Effects of ozone on DNA single-strand breaks and 8-oxoguanine formation in A549 cells

Animal studies have demonstrated that ozone exposure can induce lung tumors. Recent epidemiological studies have also shown that increased ozone exposure is associated with a greater risk of lung cancer. This study used single-cell gel electrophoresis (the Comet assay) and flow cytometry to investigate DNA damage in A549 cells exposed to ozone levels below the current ambient standard. Cells were exposed to ozone at levels of 0, 60, 80, and 120 ppb, and then DNA single-strand breaks and 8-oxoguanine levels were measured. Additionally, the formamidopyrimidine glycosylase (Fpg) repair enzyme was added to the Comet assay to enhance detection of oxidative damage. Vitamins C and E were also added to determine their inhibitory effects on ozone-induced 8-oxoguanine. Measurements of tail length, tail intensity, and tail moment of the Comet assay were shown to correlate with each other. However, tail moment appeared to be more sensitive than the other two indicators in detecting DNA single-strand breaks. Tail moments of cells exposed to 80 and 120 ppb of ozone were significantly higher than those exposed to 0 ppb (P<0.05).
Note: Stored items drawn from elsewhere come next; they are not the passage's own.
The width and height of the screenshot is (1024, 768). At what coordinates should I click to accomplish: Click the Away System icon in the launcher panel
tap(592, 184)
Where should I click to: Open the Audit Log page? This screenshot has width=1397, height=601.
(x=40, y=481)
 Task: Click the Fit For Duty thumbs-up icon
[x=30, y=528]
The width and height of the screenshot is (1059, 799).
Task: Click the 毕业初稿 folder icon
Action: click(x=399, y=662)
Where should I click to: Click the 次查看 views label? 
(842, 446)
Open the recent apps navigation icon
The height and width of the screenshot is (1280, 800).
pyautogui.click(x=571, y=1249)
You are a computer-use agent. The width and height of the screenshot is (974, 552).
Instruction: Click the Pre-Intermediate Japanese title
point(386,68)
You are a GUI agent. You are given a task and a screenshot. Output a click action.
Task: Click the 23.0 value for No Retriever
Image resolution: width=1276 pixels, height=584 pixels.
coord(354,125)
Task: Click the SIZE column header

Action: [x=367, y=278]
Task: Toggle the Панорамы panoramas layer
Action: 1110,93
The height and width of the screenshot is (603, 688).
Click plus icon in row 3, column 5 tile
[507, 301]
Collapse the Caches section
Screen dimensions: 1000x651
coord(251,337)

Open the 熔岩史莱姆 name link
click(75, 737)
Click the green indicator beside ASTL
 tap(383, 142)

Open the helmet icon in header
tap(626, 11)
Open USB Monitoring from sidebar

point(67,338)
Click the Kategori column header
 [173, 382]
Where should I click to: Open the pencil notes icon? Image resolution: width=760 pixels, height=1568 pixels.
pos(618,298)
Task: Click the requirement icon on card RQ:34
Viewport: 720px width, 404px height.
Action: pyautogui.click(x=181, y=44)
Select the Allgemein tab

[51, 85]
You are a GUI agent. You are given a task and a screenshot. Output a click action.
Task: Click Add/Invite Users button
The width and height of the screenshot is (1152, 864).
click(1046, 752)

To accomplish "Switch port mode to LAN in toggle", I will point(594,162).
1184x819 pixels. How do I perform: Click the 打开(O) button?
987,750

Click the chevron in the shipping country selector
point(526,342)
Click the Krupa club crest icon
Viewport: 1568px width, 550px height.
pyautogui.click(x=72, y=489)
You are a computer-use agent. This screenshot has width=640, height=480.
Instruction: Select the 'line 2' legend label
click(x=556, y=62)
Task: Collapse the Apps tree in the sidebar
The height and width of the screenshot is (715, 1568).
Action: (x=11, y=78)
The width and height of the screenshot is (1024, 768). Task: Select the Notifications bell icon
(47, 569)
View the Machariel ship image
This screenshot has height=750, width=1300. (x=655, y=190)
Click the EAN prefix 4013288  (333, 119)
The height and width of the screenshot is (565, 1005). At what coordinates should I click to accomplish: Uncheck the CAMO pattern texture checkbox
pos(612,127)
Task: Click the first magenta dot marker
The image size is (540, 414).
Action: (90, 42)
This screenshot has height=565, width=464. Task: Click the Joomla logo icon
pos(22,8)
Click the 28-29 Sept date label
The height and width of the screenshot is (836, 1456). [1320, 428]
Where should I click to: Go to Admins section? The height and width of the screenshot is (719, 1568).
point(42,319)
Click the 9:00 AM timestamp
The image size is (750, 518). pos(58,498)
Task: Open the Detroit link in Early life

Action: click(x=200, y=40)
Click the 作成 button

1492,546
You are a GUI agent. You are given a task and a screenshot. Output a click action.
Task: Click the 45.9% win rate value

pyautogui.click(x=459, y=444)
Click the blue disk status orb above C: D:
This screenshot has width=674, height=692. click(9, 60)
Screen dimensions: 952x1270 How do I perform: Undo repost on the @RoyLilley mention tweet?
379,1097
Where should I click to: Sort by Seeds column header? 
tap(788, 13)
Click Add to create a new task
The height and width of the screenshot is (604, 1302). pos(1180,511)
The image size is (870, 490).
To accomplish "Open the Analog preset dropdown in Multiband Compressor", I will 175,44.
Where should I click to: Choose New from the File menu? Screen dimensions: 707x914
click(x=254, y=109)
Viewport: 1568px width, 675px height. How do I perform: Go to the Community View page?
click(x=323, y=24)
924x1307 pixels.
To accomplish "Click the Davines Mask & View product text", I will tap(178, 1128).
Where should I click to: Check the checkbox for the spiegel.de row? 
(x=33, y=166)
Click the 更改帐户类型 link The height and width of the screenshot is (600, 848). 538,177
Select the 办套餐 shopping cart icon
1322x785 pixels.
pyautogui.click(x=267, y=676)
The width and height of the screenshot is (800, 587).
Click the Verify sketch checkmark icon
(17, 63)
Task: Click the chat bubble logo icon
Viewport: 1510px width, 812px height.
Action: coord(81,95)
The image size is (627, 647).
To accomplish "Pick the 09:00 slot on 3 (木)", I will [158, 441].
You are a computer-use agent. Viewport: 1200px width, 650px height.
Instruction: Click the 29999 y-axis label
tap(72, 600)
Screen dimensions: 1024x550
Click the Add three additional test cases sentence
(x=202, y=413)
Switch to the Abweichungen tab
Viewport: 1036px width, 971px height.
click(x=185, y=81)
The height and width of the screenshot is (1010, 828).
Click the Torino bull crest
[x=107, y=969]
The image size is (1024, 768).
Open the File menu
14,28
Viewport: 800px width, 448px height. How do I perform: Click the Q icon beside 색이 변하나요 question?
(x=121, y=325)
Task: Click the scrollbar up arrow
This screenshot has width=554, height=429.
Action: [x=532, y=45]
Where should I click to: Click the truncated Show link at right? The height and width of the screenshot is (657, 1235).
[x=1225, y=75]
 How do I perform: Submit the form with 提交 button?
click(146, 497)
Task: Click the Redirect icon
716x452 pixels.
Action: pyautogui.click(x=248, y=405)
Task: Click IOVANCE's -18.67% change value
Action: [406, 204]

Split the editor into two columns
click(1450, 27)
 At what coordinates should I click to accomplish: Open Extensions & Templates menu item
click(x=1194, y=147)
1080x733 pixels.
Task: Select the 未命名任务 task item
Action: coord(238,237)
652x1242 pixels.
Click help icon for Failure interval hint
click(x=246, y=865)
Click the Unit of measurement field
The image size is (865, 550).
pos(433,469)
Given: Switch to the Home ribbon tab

These three indicators of DNA single-strand breaks with Fpg were shown to be increased and more sensitive than those without Fpg. After Fpg was introduced, the tail moments at ozone levels of 60, 80, and 120 ppb were significantly higher than those at 0 ppb (P<0.05). Furthermore, 8-oxoguanine levels, determined by fluorescence intensity, at 80 and 120 ppb of ozone exposure were significantly higher than the level at 0 ppb. Pretreatment with vitamins C and E reduced the 8-oxoguanine levels caused by ozone. We conclude that ozone levels below current ambient standards may induce DNA breaks and oxidative DNA damage. Moreover, the Fpg repair enzyme in the Comet assay can increase the sensitivity of oxidative damage detection in vitro.